• Stated exercise:
Put every line of the material below into a JSON list of strings, one string per line, and leave out the blank lines.
◆ ◆ ◆ ◆
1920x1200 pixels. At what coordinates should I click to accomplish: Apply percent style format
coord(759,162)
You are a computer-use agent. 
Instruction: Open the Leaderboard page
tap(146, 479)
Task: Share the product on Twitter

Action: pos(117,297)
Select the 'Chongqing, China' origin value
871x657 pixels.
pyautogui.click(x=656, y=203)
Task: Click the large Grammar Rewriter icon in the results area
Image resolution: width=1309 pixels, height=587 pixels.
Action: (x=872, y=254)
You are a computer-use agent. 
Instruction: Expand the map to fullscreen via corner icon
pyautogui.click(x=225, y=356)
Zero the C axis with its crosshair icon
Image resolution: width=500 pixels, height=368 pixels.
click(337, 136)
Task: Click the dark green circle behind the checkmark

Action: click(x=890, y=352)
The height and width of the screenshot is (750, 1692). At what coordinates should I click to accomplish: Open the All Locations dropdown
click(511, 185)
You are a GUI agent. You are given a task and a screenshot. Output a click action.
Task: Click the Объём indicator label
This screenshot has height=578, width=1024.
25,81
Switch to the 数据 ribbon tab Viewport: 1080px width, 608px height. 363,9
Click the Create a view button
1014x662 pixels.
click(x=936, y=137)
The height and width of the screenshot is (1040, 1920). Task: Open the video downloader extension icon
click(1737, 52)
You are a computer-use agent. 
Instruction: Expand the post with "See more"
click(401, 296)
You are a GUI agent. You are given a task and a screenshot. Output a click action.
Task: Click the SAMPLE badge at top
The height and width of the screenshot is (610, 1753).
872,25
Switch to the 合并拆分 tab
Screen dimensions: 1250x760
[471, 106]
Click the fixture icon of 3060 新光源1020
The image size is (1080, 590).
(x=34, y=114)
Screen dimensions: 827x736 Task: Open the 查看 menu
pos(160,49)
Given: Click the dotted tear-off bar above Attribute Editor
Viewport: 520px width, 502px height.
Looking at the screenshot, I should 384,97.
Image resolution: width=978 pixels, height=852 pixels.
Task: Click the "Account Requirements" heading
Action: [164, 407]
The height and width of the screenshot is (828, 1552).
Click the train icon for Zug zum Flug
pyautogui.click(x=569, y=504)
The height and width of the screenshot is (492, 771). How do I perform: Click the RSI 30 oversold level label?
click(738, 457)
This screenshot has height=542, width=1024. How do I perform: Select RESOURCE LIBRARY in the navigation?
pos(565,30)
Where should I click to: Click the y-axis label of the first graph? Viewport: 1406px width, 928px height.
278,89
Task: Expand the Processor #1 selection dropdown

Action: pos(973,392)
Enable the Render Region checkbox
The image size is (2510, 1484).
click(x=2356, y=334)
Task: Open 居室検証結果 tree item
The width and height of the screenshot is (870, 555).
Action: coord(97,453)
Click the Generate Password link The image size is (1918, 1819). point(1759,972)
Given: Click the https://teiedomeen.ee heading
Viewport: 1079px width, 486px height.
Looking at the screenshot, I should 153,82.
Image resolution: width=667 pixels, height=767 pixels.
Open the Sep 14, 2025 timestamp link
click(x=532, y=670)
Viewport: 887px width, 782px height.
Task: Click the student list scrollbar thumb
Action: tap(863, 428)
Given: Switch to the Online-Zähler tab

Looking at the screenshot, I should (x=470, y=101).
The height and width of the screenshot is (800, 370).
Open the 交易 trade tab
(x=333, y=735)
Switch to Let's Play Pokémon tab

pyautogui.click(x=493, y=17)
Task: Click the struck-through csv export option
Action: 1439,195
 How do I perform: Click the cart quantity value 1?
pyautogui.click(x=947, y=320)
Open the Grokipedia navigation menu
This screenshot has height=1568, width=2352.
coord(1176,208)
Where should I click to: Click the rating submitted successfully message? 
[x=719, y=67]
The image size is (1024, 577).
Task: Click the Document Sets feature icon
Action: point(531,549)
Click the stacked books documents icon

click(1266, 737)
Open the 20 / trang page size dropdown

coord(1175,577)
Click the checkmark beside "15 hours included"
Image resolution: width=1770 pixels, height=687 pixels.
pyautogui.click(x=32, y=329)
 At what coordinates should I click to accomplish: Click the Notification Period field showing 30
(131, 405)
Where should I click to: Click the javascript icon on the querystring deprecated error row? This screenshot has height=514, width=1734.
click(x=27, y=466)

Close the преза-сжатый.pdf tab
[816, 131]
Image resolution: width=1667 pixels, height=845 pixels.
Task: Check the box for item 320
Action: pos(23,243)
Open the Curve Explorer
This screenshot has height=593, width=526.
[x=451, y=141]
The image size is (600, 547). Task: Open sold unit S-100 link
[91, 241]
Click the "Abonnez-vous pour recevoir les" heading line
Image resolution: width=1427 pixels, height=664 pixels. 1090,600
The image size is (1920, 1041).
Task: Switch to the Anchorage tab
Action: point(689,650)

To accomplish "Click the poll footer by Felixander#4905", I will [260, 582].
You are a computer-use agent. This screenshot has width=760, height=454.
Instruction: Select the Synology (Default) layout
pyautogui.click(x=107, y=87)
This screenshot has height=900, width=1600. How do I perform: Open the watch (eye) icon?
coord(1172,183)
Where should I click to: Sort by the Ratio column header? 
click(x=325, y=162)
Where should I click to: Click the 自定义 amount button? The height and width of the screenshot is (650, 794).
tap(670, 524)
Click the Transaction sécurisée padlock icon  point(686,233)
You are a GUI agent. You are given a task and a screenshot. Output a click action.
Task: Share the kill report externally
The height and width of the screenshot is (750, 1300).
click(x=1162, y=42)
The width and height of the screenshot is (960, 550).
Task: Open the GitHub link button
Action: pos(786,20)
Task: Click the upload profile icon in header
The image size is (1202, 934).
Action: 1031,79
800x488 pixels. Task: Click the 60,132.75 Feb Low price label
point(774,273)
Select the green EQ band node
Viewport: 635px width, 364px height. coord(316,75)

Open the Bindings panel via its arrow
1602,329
◆ ◆ ◆ ◆
• The output:
[
  "1920x1200 pixels. At what coordinates should I click to accomplish: Apply percent style format",
  "coord(759,162)",
  "You are a computer-use agent. ",
  "Instruction: Open the Leaderboard page",
  "tap(146, 479)",
  "Task: Share the product on Twitter",
  "Action: pos(117,297)",
  "Select the 'Chongqing, China' origin value",
  "871x657 pixels.",
  "pyautogui.click(x=656, y=203)",
  "Task: Click the large Grammar Rewriter icon in the results area",
  "Image resolution: width=1309 pixels, height=587 pixels.",
  "Action: (x=872, y=254)",
  "You are a computer-use agent. ",
  "Instruction: Expand the map to fullscreen via corner icon",
  "pyautogui.click(x=225, y=356)",
  "Zero the C axis with its crosshair icon",
  "Image resolution: width=500 pixels, height=368 pixels.",
  "click(337, 136)",
  "Task: Click the dark green circle behind the checkmark",
  "Action: click(x=890, y=352)",
  "The height and width of the screenshot is (750, 1692). At what coordinates should I click to accomplish: Open the All Locations dropdown",
  "click(511, 185)",
  "You are a GUI agent. You are given a task and a screenshot. Output a click action.",
  "Task: Click the Объём indicator label",
  "This screenshot has height=578, width=1024.",
  "25,81",
  "Switch to the 数据 ribbon tab Viewport: 1080px width, 608px height. 363,9",
  "Click the Create a view button",
  "1014x662 pixels.",
  "click(x=936, y=137)",
  "The height and width of the screenshot is (1040, 1920). Task: Open the video downloader extension icon",
  "click(1737, 52)",
  "You are a computer-use agent. ",
  "Instruction: Expand the post with \"See more\"",
  "click(401, 296)",
  "You are a GUI agent. You are given a task and a screenshot. Output a click action.",
  "Task: Click the SAMPLE badge at top",
  "The height and width of the screenshot is (610, 1753).",
  "872,25",
  "Switch to the 合并拆分 tab",
  "Screen dimensions: 1250x760",
  "[471, 106]",
  "Click the fixture icon of 3060 新光源1020",
  "The image size is (1080, 590).",
  "(x=34, y=114)",
  "Screen dimensions: 827x736 Task: Open the 查看 menu",
  "pos(160,49)",
  "Given: Click the dotted tear-off bar above Attribute Editor",
  "Viewport: 520px width, 502px height.",
  "Looking at the screenshot, I should 384,97.",
  "Image resolution: width=978 pixels, height=852 pixels.",
  "Task: Click the \"Account Requirements\" heading",
  "Action: [164, 407]",
  "The height and width of the screenshot is (828, 1552).",
  "Click the train icon for Zug zum Flug",
  "pyautogui.click(x=569, y=504)",
  "The height and width of the screenshot is (492, 771). How do I perform: Click the RSI 30 oversold level label?",
  "click(738, 457)",
  "This screenshot has height=542, width=1024. How do I perform: Select RESOURCE LIBRARY in the navigation?",
  "pos(565,30)",
  "Where should I click to: Click the y-axis label of the first graph? Viewport: 1406px width, 928px height.",
  "278,89",
  "Task: Expand the Processor #1 selection dropdown",
  "Action: pos(973,392)",
  "Enable the Render Region checkbox",
  "The image size is (2510, 1484).",
  "click(x=2356, y=334)",
  "Task: Open 居室検証結果 tree item",
  "The width and height of the screenshot is (870, 555).",
  "Action: coord(97,453)",
  "Click the Generate Password link The image size is (1918, 1819). point(1759,972)",
  "Given: Click the https://teiedomeen.ee heading",
  "Viewport: 1079px width, 486px height.",
  "Looking at the screenshot, I should 153,82.",
  "Image resolution: width=667 pixels, height=767 pixels.",
  "Open the Sep 14, 2025 timestamp link",
  "click(x=532, y=670)",
  "Viewport: 887px width, 782px height.",
  "Task: Click the student list scrollbar thumb",
  "Action: tap(863, 428)",
  "Given: Switch to the Online-Zähler tab",
  "Looking at the screenshot, I should (x=470, y=101).",
  "The height and width of the screenshot is (800, 370).",
  "Open the 交易 trade tab",
  "(x=333, y=735)",
  "Switch to Let's Play Pokémon tab",
  "pyautogui.click(x=493, y=17)",
  "Task: Click the struck-through csv export option",
  "Action: 1439,195",
  " How do I perform: Click the cart quantity value 1?",
  "pyautogui.click(x=947, y=320)",
  "Open the Grokipedia navigation menu",
  "This screenshot has height=1568, width=2352.",
  "coord(1176,208)",
  "Where should I click to: Click the rating submitted successfully message? ",
  "[x=719, y=67]",
  "The image size is (1024, 577).",
  "Task: Click the Document Sets feature icon",
  "Action: point(531,549)",
  "Click the stacked books documents icon",
  "click(1266, 737)",
  "Open the 20 / trang page size dropdown",
  "coord(1175,577)",
  "Click the checkmark beside \"15 hours included\"",
  "Image resolution: width=1770 pixels, height=687 pixels.",
  "pyautogui.click(x=32, y=329)",
  " At what coordinates should I click to accomplish: Click the Notification Period field showing 30",
  "(131, 405)",
  "Where should I click to: Click the javascript icon on the querystring deprecated error row? This screenshot has height=514, width=1734.",
  "click(x=27, y=466)",
  "Close the преза-сжатый.pdf tab",
  "[816, 131]",
  "Image resolution: width=1667 pixels, height=845 pixels.",
  "Task: Check the box for item 320",
  "Action: pos(23,243)",
  "Open the Curve Explorer",
  "This screenshot has height=593, width=526.",
  "[x=451, y=141]",
  "The image size is (600, 547). Task: Open sold unit S-100 link",
  "[91, 241]",
  "Click the \"Abonnez-vous pour recevoir les\" heading line",
  "Image resolution: width=1427 pixels, height=664 pixels. 1090,600",
  "The image size is (1920, 1041).",
  "Task: Switch to the Anchorage tab",
  "Action: point(689,650)",
  "To accomplish \"Click the poll footer by Felixander#4905\", I will [260, 582].",
  "You are a computer-use agent. This screenshot has width=760, height=454.",
  "Instruction: Select the Synology (Default) layout",
  "pyautogui.click(x=107, y=87)",
  "This screenshot has height=900, width=1600. How do I perform: Open the watch (eye) icon?",
  "coord(1172,183)",
  "Where should I click to: Sort by the Ratio column header? ",
  "click(x=325, y=162)",
  "Where should I click to: Click the 自定义 amount button? The height and width of the screenshot is (650, 794).",
  "tap(670, 524)",
  "Click the Transaction sécurisée padlock icon  point(686,233)",
  "You are a GUI agent. You are given a task and a screenshot. Output a click action.",
  "Task: Share the kill report externally",
  "The height and width of the screenshot is (750, 1300).",
  "click(x=1162, y=42)",
  "The width and height of the screenshot is (960, 550).",
  "Task: Open the GitHub link button",
  "Action: pos(786,20)",
  "Task: Click the upload profile icon in header",
  "The image size is (1202, 934).",
  "Action: 1031,79",
  "800x488 pixels. Task: Click the 60,132.75 Feb Low price label",
  "point(774,273)",
  "Select the green EQ band node",
  "Viewport: 635px width, 364px height. coord(316,75)",
  "Open the Bindings panel via its arrow",
  "1602,329"
]